The City in Darkness - Michael Russell
The City in Darkness - Michael Russell *****
There's a bit of everything in Michael Russell's The City in Darkness, his third 1930s set novel featuring the Irish Special Branch detective Stefan Gillespie. There's the familiar historical and political element that considers the place of Ireland in Europe and in relation to Britain in this intriguing period. There are connections to be established between the actions of the De Valera government, the growing strength of the IRA, and with the Nazis as the war threatens to engulf wider Europe. At the same time, Russell has his detective become embroiled in an investigation into a series of murders in the beauty spot of Glendalough in Co Wicklow, drawing in some personal elements that have haunted the detective in earlier books.
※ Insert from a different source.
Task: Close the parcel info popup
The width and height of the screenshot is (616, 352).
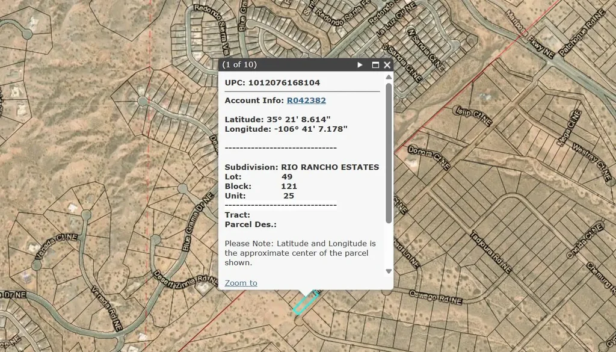Action: (387, 65)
Incredibly, he ties all these elements together remarkably well, extending even further his outlook on the period in this series without the reader needing to have any previous knowledge of the first two books.
Following on from the connections to Danzig and New York established in the first two Stefan Gillespie books, this time Russell looks towards another country involved in a complex and dangerous position during this period; the post Civil War Spain of Generalissimo Franco in 1939. Many Irishmen have travelled to Spain in the 1930s, fighting on both sides of the conflict, some of them fighting for the socialist and Communist ideals of the Republic, others opposing the heathens by supporting the Nationalists who have the backing of the Catholic Church. In the messy aftermath many Irishmen fighting for the Republican cause have faced imprisonment and summary executions. One of them, a once prominent figure on the Irish Republican scene, Frank Ryan, now languishes in a grim cell in a prison in Burgos.
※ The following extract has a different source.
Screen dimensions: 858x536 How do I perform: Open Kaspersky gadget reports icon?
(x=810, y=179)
Ryan is nonetheless regarded as a man of influence who could still have an important role to play in the continuing struggle in Ireland after the-War of Independence and Gillespie is aware that there are secret negotiations going on to try to get Ryan released and back to Ireland. The internal disarray of the IRA is presumably a matter of concern for the Irish government, but they evidently can't be seen to be taking an interest in Ryan. The negotiations moreover involve making connections with the Nazis who are still present in Franco's Spain, and both Ireland and Germany may have other reasons for a strong IRA being a thorn in the side of Britain in the developing wartime situation. As a Special Branch officer Stefan Gillespie is sent to Salamanca via Lisbon in the role of a neutral observer to oversee the possible release of Ryan, but evidently things become a little more involved than that. Plus Stefan has another personal matter to investigate while he is there in Spain.
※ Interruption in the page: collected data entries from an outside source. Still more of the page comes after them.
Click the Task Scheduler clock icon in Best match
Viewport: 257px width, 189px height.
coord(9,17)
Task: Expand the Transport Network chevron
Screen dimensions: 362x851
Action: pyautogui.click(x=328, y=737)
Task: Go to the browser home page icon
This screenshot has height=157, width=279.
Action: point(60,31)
The City in Darkness is remarkably ambitious in its use of real historical figures and speculative political activities in the murky area of Ireland's wartime neutrality and in matters of internal politics that had yet to be resolved. Gillespie's visit to Spain becomes classic espionage material, with spies lurking in the shadows, covert meetings and assignments, double-dealing and double-agents. The secret police operations, executions and assassinations all take on an extra edge of terror with the involvement of the Nazis, and there a complex web of intrigue as to the motivations of the Irish government and the activities of the IRA in it all. This part of the novel, while it does run through some well-worn espionage clichés, is a thrilling read.
Just as intriguing however, and taking up just as substantial a portion of the novel, is Stefan's investigation into a series of suspected murders near Glendalough. The disappearance of a local Post Office delivery man has opened up a wider investigation that Stefan is shocked to discover could have a personal dimension in connection to the accidental drowning of his wife at the beauty spot seven years previously. Russell develops the personal line of Stefan Gillespie well, making good use of his German family heritage and various other family and local complications that make his engagement to Kate somewhat difficult. Even more impressive is how the author ties in relatively minor local matters with what is going on in Spain and the rest of Europe. Russell weaves them all together - the politics and the personal motivations, local affairs and wider world affairs - into a terrific period crime thriller.
The City in Darkness by Michael Russell is published by Constable on 3rd October 2016.